- _Texto apresentado_:
----------

MEU CORINTHIANS DE TODOS OS TEMPOS


Tenho 37 anos e me lembro de futebol a partir de 1979. Uma pena, já que não me recordo do fim do jejum em 77. Em compensação, lembro-me razoavelmente bem da conquista do paulistão de 79, também contra a Ponte Preta, quando Palhinha e Sócrates formaram uma dupla infernal.

Isto posto, indico, abaixo, minha lista do time de todos os tempos (o meu tempo), considerando o ano de 1979 como ponto de partida. (JFQ)



1 – Dida

Nome completo: Nelson de Jesus Silva
Posição: Goleiro
Principais títulos pelo Corinthians: campeão paulista de 1999, campeão brasileiro de 1999, campeão da Copa do Brasil de 2002, torneio Rio-São Paulo 2002 e Mundial da FIFA de 2000.

2 – Édson (Abobrão)

Nome completo: Édson Boaro
Posição: Lateral direito
Principais títulos pelo Corinthians: campeão paulista de 1988.

3 – Gamarra

Nome completo: Carlos Gamarra
Posição: Zagueiro
Principais títulos pelo Corinthians: campeão brasileiro de 1998 e campeão paulista de 1999.

4 – Chicão

Nome completo: Anderson Sebastião Cardoso
Posição: Zagueiro
Principais títulos pelo Corinthians: campeão brasileiro da série B de 2008, campeão paulista de 2009 e campeão da Copa do Brasil de 2009.

----------

- _Material de origem_:
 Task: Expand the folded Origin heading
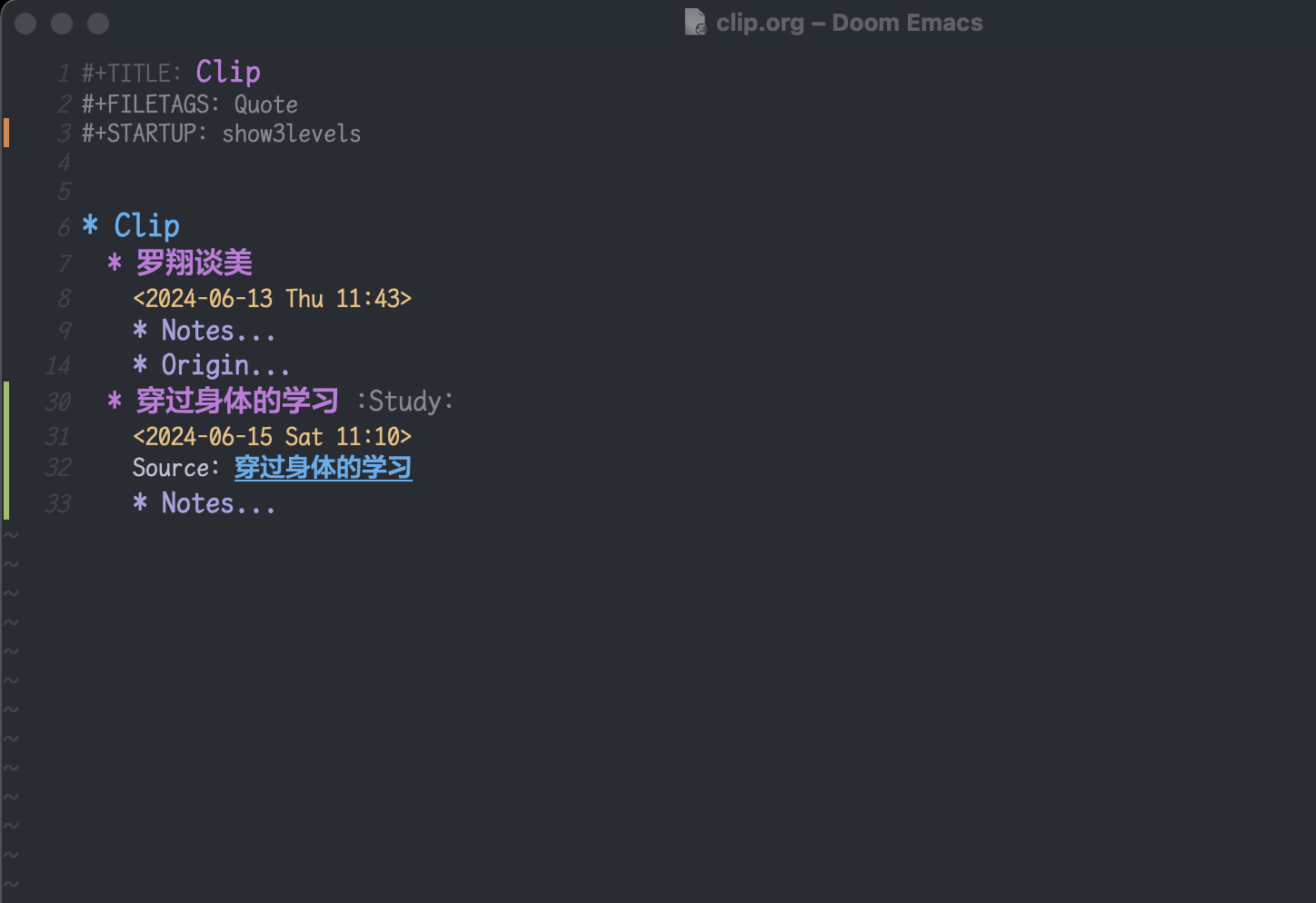225,365
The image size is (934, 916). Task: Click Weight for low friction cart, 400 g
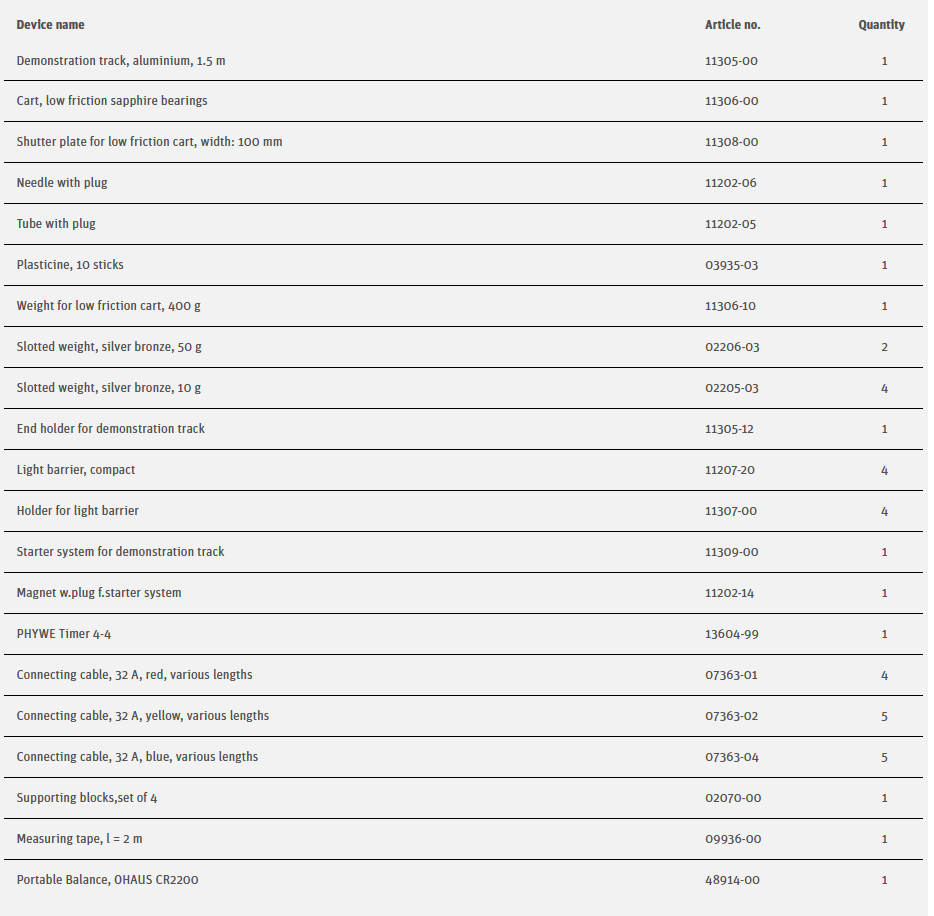108,306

----------

Qual é o nome completo do zagueiro Chicão, de acordo com o texto sobre o Corinthians de todos os tempos?

- _Resposta do exercício_: Anderson Sebastião Cardoso.